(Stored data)
== Segment start ==

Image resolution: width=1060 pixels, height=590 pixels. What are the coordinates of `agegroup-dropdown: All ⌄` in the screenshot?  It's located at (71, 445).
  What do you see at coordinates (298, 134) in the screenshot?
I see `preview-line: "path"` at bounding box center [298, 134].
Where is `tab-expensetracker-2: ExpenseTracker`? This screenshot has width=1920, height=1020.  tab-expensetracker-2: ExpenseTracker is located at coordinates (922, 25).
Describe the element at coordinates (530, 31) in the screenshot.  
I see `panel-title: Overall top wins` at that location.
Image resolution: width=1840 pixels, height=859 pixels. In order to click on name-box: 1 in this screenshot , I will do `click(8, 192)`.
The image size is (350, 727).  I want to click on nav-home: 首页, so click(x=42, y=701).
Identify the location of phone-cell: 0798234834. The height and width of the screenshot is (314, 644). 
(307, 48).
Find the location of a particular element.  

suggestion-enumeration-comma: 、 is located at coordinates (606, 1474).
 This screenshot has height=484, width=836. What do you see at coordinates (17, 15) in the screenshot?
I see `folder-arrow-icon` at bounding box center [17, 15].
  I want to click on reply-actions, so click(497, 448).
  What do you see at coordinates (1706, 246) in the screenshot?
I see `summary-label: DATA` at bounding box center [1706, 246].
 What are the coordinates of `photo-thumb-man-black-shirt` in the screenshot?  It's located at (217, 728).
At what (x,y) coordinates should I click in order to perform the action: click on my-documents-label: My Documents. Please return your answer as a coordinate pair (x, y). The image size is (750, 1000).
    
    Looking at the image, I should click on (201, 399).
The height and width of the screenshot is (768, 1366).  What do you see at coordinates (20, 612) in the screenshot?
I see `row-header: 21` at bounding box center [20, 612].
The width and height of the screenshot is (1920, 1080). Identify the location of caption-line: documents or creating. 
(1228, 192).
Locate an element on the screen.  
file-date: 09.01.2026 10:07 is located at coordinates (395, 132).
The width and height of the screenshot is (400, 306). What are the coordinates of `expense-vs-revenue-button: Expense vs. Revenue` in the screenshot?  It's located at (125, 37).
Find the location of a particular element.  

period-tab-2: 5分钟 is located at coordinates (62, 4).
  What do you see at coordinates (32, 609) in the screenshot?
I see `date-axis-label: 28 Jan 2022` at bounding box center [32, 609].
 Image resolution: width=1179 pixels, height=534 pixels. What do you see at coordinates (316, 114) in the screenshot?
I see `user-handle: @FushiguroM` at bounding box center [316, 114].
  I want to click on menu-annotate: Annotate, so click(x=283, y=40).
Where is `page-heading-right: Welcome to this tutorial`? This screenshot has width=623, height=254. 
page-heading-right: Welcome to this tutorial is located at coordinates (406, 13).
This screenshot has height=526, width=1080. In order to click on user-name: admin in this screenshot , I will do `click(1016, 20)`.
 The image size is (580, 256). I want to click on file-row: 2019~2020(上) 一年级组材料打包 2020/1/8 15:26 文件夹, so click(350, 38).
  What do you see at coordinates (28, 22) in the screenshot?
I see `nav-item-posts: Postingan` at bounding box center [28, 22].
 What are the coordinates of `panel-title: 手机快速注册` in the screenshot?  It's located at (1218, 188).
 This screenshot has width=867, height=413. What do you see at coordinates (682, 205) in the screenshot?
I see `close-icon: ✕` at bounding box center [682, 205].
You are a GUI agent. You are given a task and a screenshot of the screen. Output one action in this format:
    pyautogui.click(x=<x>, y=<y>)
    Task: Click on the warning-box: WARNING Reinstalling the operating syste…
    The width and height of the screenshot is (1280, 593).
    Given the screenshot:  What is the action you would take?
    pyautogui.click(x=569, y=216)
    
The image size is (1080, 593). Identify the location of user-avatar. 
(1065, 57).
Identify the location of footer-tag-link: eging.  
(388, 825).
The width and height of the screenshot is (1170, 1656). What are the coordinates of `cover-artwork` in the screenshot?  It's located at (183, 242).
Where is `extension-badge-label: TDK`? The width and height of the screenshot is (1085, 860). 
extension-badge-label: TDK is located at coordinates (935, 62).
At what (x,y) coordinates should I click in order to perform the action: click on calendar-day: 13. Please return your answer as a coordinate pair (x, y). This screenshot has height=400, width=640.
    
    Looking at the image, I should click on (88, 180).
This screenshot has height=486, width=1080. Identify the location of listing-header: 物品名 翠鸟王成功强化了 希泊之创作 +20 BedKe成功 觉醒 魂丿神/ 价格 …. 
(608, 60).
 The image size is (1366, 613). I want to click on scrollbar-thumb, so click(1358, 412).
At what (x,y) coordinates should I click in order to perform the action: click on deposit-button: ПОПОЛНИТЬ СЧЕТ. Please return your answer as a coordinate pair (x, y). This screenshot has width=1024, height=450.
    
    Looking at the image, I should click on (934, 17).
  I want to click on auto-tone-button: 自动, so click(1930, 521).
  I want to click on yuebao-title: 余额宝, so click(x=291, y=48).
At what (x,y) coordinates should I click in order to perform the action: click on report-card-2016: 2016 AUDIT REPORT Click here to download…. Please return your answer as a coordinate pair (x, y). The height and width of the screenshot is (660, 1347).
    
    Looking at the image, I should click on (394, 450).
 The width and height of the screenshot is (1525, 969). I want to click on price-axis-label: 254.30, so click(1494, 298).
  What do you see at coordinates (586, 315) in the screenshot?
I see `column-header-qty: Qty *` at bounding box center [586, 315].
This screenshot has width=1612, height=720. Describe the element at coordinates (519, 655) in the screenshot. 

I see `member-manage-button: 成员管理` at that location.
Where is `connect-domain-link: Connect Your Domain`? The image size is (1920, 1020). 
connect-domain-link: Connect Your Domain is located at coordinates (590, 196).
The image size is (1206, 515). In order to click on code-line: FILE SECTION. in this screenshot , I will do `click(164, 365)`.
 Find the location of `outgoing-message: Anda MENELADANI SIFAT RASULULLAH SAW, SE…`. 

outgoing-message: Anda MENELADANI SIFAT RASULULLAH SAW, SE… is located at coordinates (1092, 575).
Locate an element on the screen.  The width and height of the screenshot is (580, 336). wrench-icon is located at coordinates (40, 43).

== Segment end ==

■ The problem:
Duplicate everything in the listing above, from the line containing "This screenshot has height=526, width=1080." down to the line containing "center [28, 22].", with both of those lines included.

■ Task solution:
This screenshot has height=526, width=1080. In order to click on user-name: admin in this screenshot , I will do `click(1016, 20)`.
 The image size is (580, 256). I want to click on file-row: 2019~2020(上) 一年级组材料打包 2020/1/8 15:26 文件夹, so click(350, 38).
  What do you see at coordinates (28, 22) in the screenshot?
I see `nav-item-posts: Postingan` at bounding box center [28, 22].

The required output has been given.